From the February 2007 Idaho Observer:

Arguments and actions: A time and place for both

One of the smaller articles in the January 22, ’07 issue of The IO stayed with me long after having perused the 24 pages of Vol. 9, No.1. It told the sad tale of Ed and Elaine Brown, a couple who were recently (Jan. 18) found guilty of tax evasion by a jury of (obviously) completely clueless "consumers"; citizens (ostensibly) of the once great state of New Hampshire.

"My life is destroyed" Mr. Brown was quoted as saying. I read this on the same day it was announced in the news that 12 billion in U.S. currency was somehow misplaced—never to be seen again—in Mesopotamia.

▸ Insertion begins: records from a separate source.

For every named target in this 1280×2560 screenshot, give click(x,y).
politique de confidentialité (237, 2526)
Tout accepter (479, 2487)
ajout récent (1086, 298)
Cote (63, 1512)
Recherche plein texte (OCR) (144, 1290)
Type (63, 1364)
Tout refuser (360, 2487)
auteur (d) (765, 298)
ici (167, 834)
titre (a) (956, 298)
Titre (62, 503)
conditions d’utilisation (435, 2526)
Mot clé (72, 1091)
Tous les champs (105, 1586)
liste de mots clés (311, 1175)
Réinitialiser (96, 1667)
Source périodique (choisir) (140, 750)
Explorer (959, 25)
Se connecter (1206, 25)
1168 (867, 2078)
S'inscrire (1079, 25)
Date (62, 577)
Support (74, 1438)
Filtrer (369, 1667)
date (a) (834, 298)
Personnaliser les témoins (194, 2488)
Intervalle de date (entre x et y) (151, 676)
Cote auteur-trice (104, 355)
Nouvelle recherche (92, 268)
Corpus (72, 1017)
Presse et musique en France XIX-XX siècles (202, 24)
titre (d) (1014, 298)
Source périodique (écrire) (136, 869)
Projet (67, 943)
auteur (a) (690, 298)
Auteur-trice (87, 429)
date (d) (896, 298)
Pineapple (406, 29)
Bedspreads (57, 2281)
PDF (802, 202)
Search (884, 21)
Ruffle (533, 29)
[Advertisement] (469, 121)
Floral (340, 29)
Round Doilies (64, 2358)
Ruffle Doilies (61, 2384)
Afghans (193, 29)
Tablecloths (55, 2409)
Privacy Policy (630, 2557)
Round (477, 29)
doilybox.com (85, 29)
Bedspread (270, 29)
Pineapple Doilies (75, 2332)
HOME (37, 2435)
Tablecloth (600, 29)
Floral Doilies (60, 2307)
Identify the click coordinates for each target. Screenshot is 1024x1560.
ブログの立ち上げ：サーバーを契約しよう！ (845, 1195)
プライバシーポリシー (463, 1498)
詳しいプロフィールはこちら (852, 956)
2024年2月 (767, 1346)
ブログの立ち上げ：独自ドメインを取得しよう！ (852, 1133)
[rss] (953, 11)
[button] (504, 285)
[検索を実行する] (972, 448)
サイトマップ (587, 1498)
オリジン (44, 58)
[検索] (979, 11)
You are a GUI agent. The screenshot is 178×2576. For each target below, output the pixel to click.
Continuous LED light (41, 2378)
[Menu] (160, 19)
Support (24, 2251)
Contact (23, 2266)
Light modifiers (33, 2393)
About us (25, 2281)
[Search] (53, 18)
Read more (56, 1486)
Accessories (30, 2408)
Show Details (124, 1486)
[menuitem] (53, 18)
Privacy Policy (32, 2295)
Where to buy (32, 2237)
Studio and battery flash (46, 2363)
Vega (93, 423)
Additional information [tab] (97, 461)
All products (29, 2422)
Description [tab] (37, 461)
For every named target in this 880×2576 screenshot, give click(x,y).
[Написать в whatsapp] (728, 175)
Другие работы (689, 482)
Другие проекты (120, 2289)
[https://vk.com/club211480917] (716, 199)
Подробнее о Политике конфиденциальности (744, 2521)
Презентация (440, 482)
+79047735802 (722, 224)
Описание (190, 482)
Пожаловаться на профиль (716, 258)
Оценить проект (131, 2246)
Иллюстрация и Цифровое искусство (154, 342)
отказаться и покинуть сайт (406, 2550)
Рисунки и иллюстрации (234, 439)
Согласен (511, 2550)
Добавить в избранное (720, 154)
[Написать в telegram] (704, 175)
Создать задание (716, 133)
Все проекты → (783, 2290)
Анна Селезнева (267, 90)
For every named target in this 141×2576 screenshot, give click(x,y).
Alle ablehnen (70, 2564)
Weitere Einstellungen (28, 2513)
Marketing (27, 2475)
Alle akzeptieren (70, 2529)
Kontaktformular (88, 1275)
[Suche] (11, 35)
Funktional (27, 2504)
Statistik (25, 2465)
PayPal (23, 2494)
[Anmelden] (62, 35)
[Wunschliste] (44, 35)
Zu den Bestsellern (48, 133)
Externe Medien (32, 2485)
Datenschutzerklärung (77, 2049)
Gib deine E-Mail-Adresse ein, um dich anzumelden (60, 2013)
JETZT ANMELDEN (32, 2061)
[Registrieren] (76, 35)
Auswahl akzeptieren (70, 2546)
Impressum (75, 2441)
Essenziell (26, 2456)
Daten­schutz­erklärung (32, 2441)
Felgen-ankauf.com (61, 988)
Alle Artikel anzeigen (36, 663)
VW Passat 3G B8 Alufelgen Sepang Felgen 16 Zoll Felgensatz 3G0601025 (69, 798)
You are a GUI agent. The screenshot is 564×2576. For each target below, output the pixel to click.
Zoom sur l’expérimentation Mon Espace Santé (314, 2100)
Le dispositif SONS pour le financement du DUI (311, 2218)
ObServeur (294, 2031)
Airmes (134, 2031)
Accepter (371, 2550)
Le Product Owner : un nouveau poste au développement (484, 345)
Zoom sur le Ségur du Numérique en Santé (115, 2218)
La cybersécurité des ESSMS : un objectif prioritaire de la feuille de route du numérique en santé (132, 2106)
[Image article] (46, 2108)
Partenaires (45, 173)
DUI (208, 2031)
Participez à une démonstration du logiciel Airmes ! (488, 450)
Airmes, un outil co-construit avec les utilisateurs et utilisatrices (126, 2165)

Sucked up by the same sands which all too greedily has absorbed the blood of over 3,300 soldiers and 650,000 citizens (from a study recently released by Johns Hopkins University) since America’s first selected president invaded Saddam Hussein’s Iraq in March, 2003, ostensibly in search of "WMD." Ironically, the U.S., with the aid of then vice-President George HW Bush and Donald Rumsfeld sold poison gas and other weapons (of mass destruction) to Saddam during the Reagan era.

Yes Ed, sad to say your life, like mine, has been destroyed by the IRS, an agency hell-bent on squeezing every last dime from the little guy. For, as the author John Ross so poignantly and truthfully points out on page 519 of his epic book "Unintended Consequences (1996), "A felony conviction will f-up your whole life, and that’s no exaggeration."

If any 10 supporters have yet to read this crucially important historical novel, I urge them to do so immediately.

I just hope Mr. Brown understands the difference between arguments and action. The law requires the former; politics demands the latter. Mr. Ross’s tome, though fiction, is a fine game plan as to how and when a citizen MUST act to preserve what little liberty is left after administrative remedies and legal arguments have failed.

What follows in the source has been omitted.